» TAREFA
Extraia e reproduza sem alterações o trecho de linhas que começa na linha que contém "Open the dashboard" e termina na linha que contém "(x=1016, y=599)", incluindo ambas.
***** DADOS FORNECIDOS
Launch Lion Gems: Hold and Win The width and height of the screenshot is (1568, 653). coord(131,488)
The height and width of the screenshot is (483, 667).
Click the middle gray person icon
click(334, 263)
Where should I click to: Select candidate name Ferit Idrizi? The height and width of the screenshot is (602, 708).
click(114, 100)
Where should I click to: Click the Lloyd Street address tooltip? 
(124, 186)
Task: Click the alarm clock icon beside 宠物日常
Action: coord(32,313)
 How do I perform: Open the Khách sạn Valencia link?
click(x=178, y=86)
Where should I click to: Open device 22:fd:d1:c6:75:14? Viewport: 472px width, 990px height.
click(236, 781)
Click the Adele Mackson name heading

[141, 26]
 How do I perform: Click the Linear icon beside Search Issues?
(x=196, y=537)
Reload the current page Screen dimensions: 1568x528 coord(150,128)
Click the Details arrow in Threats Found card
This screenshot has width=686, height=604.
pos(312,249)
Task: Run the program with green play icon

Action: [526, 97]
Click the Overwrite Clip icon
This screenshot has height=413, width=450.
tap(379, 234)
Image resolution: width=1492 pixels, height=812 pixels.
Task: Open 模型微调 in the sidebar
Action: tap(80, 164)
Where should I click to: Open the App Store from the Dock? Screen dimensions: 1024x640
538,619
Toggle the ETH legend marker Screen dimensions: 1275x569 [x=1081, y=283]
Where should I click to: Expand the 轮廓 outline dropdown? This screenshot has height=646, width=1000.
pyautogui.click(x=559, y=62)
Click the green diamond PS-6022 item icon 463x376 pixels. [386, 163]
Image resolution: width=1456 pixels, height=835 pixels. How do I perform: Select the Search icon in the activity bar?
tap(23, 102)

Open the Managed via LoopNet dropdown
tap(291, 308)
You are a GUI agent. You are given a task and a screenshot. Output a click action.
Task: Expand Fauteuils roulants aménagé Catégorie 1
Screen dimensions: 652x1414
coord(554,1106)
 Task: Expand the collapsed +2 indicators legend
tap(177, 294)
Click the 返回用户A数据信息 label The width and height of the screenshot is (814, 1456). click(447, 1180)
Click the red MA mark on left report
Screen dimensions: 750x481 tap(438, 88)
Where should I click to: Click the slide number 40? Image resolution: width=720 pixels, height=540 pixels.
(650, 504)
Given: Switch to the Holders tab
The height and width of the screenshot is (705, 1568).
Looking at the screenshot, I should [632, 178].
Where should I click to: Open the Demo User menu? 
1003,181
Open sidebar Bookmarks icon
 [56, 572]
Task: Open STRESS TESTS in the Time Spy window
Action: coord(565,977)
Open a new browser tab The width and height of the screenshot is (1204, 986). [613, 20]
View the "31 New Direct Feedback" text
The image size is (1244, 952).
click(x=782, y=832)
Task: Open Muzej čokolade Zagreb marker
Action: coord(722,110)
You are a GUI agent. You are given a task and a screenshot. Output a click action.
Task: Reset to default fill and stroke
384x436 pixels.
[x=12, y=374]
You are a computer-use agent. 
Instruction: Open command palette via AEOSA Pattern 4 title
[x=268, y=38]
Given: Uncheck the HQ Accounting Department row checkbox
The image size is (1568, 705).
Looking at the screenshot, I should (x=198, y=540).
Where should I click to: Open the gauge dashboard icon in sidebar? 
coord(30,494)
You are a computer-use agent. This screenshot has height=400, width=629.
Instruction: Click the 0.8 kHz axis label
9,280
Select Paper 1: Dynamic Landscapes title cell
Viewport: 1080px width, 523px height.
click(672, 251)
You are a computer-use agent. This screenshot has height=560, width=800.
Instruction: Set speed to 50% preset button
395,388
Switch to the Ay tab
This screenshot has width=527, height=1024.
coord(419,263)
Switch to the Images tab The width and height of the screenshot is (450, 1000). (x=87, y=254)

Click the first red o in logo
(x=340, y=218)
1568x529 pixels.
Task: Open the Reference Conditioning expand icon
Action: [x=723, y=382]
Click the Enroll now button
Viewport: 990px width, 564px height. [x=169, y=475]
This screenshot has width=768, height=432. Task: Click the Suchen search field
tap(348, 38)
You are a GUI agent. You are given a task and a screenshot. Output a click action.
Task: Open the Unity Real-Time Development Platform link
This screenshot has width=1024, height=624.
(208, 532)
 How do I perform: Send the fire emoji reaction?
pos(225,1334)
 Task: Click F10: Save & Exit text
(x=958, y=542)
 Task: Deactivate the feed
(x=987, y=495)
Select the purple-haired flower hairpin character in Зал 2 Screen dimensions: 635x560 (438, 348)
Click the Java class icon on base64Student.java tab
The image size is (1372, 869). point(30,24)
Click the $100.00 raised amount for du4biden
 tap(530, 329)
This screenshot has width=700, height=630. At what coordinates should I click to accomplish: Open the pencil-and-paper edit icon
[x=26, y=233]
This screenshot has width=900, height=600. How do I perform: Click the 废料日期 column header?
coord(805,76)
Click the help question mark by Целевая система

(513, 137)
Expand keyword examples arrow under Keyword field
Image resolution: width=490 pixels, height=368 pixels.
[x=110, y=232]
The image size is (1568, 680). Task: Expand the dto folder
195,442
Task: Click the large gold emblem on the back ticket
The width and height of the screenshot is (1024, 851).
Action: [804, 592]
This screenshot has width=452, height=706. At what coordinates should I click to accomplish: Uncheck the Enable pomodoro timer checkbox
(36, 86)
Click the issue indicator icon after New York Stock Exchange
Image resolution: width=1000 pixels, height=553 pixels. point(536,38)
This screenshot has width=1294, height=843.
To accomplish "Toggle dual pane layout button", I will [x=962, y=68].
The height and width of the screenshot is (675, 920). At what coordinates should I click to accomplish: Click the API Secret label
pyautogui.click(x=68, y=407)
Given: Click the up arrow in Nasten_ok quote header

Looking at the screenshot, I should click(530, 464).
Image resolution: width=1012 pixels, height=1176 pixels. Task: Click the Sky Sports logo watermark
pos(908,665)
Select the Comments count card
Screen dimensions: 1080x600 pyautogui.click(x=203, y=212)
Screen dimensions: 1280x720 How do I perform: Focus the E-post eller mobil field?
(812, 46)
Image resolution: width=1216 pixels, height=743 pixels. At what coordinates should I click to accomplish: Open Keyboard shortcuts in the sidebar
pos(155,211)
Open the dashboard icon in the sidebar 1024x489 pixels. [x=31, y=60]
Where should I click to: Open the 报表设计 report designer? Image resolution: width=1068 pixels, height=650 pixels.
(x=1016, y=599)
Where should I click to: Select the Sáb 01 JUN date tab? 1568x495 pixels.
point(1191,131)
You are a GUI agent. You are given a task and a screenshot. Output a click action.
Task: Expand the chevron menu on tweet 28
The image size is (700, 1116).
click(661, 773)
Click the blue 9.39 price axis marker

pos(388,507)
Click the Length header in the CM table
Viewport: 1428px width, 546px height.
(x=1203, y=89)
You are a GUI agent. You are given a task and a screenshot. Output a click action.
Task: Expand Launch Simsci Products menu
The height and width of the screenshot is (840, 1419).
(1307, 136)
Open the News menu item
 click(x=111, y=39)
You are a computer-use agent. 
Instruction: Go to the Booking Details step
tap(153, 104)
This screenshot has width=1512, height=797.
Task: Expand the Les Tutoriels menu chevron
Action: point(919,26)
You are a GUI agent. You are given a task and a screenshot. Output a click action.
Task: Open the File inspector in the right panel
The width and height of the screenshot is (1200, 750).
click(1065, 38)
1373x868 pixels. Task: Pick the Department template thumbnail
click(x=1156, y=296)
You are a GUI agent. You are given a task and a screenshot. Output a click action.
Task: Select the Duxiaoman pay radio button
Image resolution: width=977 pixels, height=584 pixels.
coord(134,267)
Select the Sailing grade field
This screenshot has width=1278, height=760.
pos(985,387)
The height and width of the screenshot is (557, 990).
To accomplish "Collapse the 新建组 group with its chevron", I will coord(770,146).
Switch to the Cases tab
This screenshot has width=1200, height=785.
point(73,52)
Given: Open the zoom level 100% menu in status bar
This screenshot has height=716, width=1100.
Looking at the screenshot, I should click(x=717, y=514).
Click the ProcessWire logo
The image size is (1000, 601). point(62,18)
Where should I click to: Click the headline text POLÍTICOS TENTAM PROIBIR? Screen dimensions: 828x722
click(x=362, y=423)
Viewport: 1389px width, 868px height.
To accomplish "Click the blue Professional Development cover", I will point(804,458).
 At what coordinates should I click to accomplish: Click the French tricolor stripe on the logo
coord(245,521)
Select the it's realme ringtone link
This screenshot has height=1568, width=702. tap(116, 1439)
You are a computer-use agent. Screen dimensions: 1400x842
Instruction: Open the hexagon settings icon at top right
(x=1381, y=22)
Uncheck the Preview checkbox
**********
» RESPOSTA
Open the dashboard icon in the sidebar 1024x489 pixels. [x=31, y=60]
Where should I click to: Open the 报表设计 report designer? Image resolution: width=1068 pixels, height=650 pixels.
(x=1016, y=599)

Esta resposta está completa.